İsrail ordusunun 13 Ekim 2023’te yaptığı ilk büyük çağrı, kuzey Gazze’deki sivillerin güneye tahliyesi yönündeydi. Bu karar, Birleşmiş Milletlere göre 1 milyondan fazla insanın yerinden edilmesine yol açtı. Gazze’nin kuzeyi adeta bir hayalet kente dönüştü. Yollar, okullar, hastaneler ve camiler bombalanırken, her bir binanın enkazı bir ailenin geçmişini içine gömdü. İnsanların valizlere sığdırdığı hayatları, güneye doğru uzanan bir mülteci konvoyuna dönüştü.
İsrail’in askeri hedefi açıktı: Hamas’ı tamamen yok etmek. Ancak bu hedef, kısa sürede insani felaketin boyutlarını katlayarak büyüttü. Kasım 2023 itibarıyla Gazze’de 15 bini aşkın Filistinli hayatını kaybetmişti. Uluslararası kamuoyunda “orantısız güç kullanımı” eleştirileri artarken, Tel Aviv yönetimi bunun “meşru müdafaa” olduğunu savundu.

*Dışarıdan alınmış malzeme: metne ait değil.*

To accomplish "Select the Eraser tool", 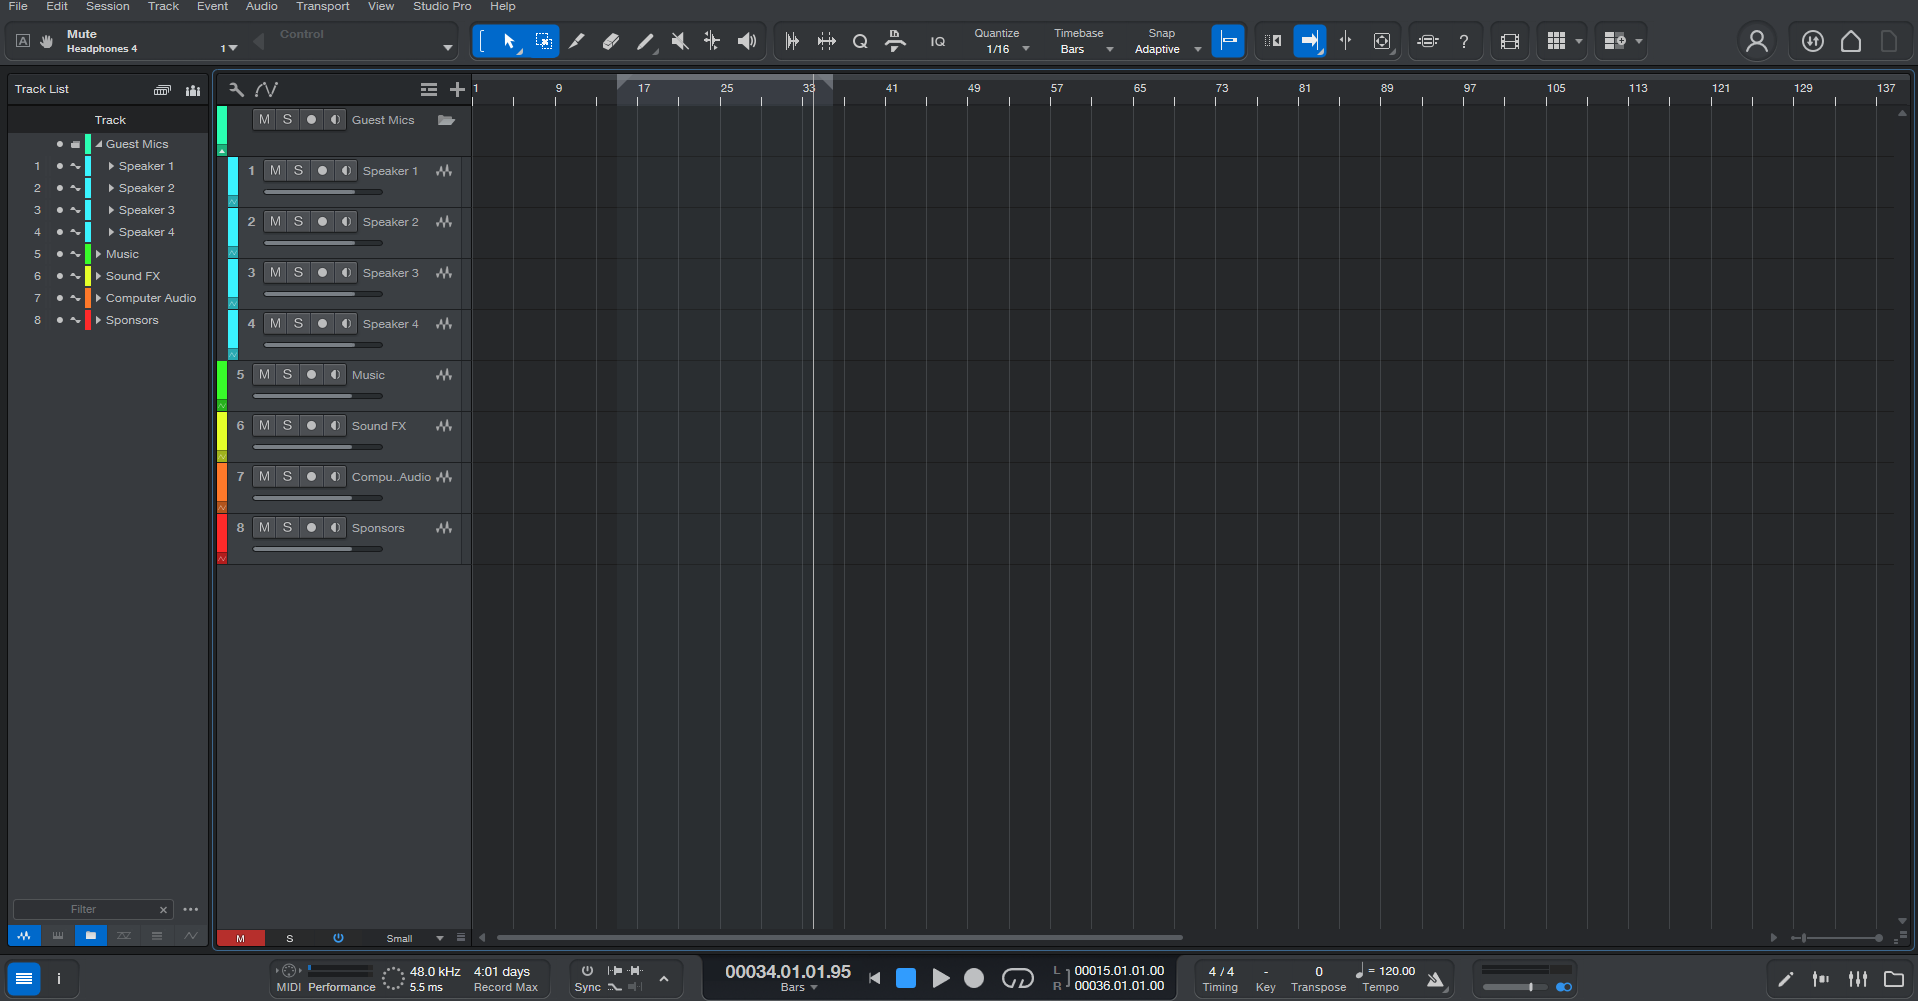I will coord(611,41).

İlk Ateşkes ve Umudun Kısa Ömrü
24 Kasım 2023’te Katar, Mısır ve ABD’nin arabuluculuğunda ilk ateşkes sağlandığında, dünya bir an için nefes aldı. Yedi gün süren bu geçici duraklama, 81 rehinenin serbest bırakılması ve 240 Filistinli mahkûmun tahliyesiyle sonuçlandı. Ancak bu umut, kısa sürdü. 1 Aralık’ta İsrail yeniden bombardımana başladı. Hamas, İsrail’i “ateşkesi sabote etmekle” suçladı. Böylece barışa giden dar bir patika, yeniden savaşın tozuna gömüldü.
Bu dönem, uluslararası diplomasi açısından da kırılma noktasıydı. Birleşmiş Milletler Güvenlik Konseyi defalarca “insani ateşkes” çağrısı yaptı. Ancak ABD’nin vetosu, bu çağrıların büyük kısmını etkisiz hale getirdi. Avrupa’da halklar meydanlara dökülürken, Batılı liderler “İsrail’in kendini savunma hakkı” söylemini sürdürdü. Bu ikili dil, küresel vicdanda derin bir bölünme yarattı.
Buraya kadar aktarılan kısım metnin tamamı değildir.